» **과제 설정 1**: 원문 발췌에 따르면 현재 grid world에는 state가 총 몇 개입니까?
» **과제 설정 2**: 목록에서 "Select Editor under Appearance menu"이 들어 있는 줄부터 목록의 마지막 줄까지를 JSON 문자열 배열로 바꾸세요. 줄마다 문자열 하나씩 두고, 빈 줄은 빼세요.

» **원문 발췌**:
● ● ●
◾Intro

🔻references

◾Main

🔻Grid World example

Untitled

🔸구성

Grid world : 가로세로 격자구조. (4x3) (markov decision process의 예시 중 하나이다)
Agent : (3,1)에 있는 로봇.
- 강화학습을 통해 스스로 학습하는 컴퓨터 (=학습의 주체)
- grid world 내부에 있어야 한다. (4x3) 12칸 내에 있어야 하며 경계선(칸과 칸 사이의 선)에 존재할 수도 없다.
State : Agent가 위치할 수 있는 곳
- 현재 grid world는 (2,2) 위치가 agent가 이동할 수 없는 위치로 지정되어 있으므로 총 11개의 state가 있다.
- $S = \lbrace (1,1), (1,2),(1,3),(2,1),(2,3),\cdots,(4,3)\rbrace$
Action : Agent의 행동
- Agent는 상,하,좌,우로 한 칸씩 움직일 수 있다.
- $A=\lbrace \text{north, south, east, west} \rbrace$
- Noisy Movement : agent는 항상 계획한 대로만 움직이지는 않는다. → Action에는 랜덤성이 적용된다.
● ● ●
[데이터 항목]
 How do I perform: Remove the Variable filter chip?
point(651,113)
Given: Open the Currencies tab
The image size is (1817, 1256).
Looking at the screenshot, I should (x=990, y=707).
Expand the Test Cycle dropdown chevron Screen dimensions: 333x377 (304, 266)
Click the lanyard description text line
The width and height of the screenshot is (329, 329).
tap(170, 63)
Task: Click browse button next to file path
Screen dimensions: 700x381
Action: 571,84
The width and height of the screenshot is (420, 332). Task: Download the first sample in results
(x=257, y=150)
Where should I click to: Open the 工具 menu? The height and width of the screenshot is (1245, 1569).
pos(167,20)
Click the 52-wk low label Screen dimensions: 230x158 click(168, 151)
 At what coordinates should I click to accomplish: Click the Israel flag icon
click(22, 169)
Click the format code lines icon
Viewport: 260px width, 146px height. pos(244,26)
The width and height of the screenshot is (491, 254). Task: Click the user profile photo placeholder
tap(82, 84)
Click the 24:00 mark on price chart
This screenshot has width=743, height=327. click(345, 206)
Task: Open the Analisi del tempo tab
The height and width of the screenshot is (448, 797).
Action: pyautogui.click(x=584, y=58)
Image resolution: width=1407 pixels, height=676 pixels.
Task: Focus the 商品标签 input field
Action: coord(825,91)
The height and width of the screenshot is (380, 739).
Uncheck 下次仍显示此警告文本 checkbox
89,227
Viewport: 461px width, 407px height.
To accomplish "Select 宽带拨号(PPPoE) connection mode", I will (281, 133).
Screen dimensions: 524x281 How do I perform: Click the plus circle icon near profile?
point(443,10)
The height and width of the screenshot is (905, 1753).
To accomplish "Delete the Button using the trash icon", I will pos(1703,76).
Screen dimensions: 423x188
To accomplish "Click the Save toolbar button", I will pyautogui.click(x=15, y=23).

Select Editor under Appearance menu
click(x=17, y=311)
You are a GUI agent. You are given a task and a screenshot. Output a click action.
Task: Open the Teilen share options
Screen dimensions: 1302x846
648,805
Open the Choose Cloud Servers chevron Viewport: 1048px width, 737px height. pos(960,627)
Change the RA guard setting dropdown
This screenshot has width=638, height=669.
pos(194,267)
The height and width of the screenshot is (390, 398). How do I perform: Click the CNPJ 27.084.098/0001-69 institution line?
● ● ●
» **전체 출력 1**: 총 11개입니다.

» **전체 출력 2**:
[
  "Select Editor under Appearance menu",
  "click(x=17, y=311)",
  "You are a GUI agent. You are given a task and a screenshot. Output a click action.",
  "Task: Open the Teilen share options",
  "Screen dimensions: 1302x846",
  "648,805",
  "Open the Choose Cloud Servers chevron Viewport: 1048px width, 737px height. pos(960,627)",
  "Change the RA guard setting dropdown",
  "This screenshot has width=638, height=669.",
  "pos(194,267)",
  "The height and width of the screenshot is (390, 398). How do I perform: Click the CNPJ 27.084.098/0001-69 institution line?"
]